For now Iran unlikely to return to pre-sanction oil export levels

Oil&Gas Materials 2 December 2013 18:04 (UTC +04:00)

Baku, Azerbaijan, Dec. 2

By Aygun Badalova - Trend:

Iran's return to pre-sanction export levels of 2.5 million barrels per day (mbpd) is highly unlikely, for now as it is doubtful Asian importers would risk angering the U.S. by boosting imports significantly, the analysts of Global Energy Studies Centre (CGES) believe.

"The interim deal between Iran and the P5+1 allows for purchases of Iranian oil to remain at their current levels of approximately 1 mbpd (according to US estimates) instead of forcing further reductions," CGES said in its report.

However, according to CGES, the oil sanctions regime and the EU embargo will remain in place and therefore the volume of Iranian oil available will remain largely unchanged over at least the next six months.

The U.S. and EU sanctions have slashed Iran's oil exports to around 1 mbpd from 2.5 mbpd before they were imposed.

In the short term, CGES's analysts believe, Iranian exports may receive a limited boost from October levels - which had fallen to less than 800,000 barrels per day (bpd) - as the remaining buyers of the country's crude feel less pressure to reduce their imports, especially since they have done so in October.

"Indian refiners in particular could increase their imports, as EU shipping and insurance sanctions against Iran have been suspended.
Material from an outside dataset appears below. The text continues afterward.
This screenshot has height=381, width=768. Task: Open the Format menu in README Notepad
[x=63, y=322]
The removal of these restrictions will enable them to import their full allotments, but not to purchase more than their contracted volumes," CGES's report said.
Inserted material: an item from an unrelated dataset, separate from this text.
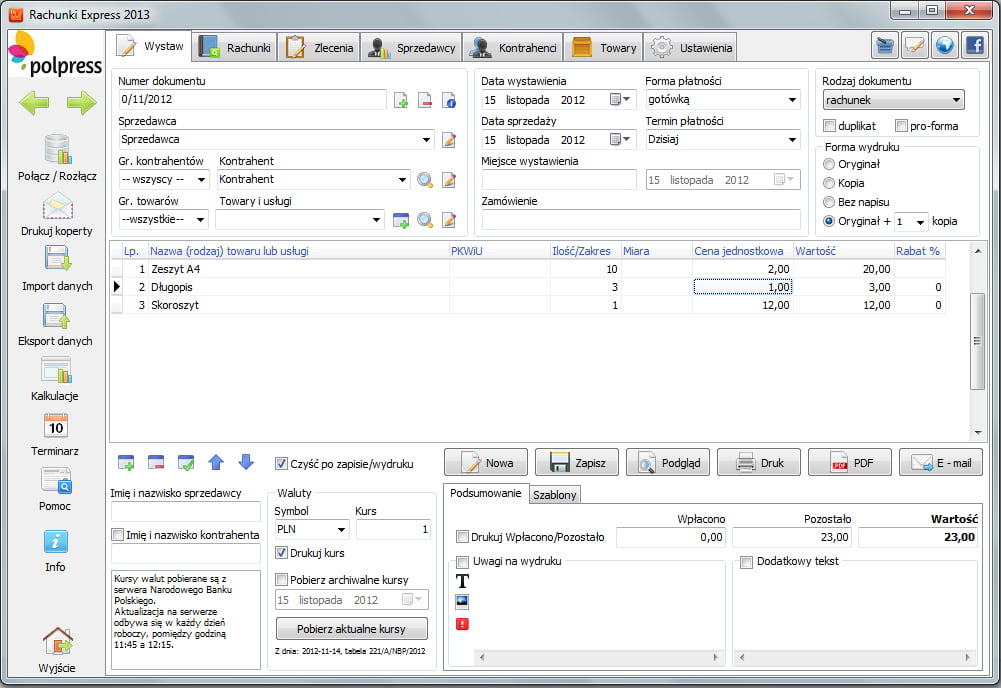The width and height of the screenshot is (1001, 688).
Task: Open the Facebook icon in top toolbar
Action: pyautogui.click(x=973, y=45)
Iran will probably not ramp up production soon, since 37 million barrels are stored in tankers that can slowly be released into the market, CGES believes.
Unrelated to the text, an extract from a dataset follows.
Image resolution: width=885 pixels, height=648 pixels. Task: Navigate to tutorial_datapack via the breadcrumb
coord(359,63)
Last week the U.S. State Department extended six-month Iran sanctions waivers to China, India, South Korea and other countries in exchange for their reducing purchases of Iranian crude oil earlier this year.

According to Reuters' statistics, Iran's top four leading oil buyers (China, Japan, India, and South Korea) decreased their imports from Iran by 23 per cent (1,096 mbpd in 2012, compared to 1,428 mpbd in 2011). China imported 438,000 bpd of Iran's crude in 2012 (21 per cent less than in 2011), Japan dropped to 189,000 bpd in 2012 (40 per cent drop since 2011), India dropped by 1.7 per cent, importing 315,000 bpd compared to 321,000 bpd in 2011, while South Korea imported 153,000 bpd compared to 239,000 bpd in 2011 (23 per cent drop).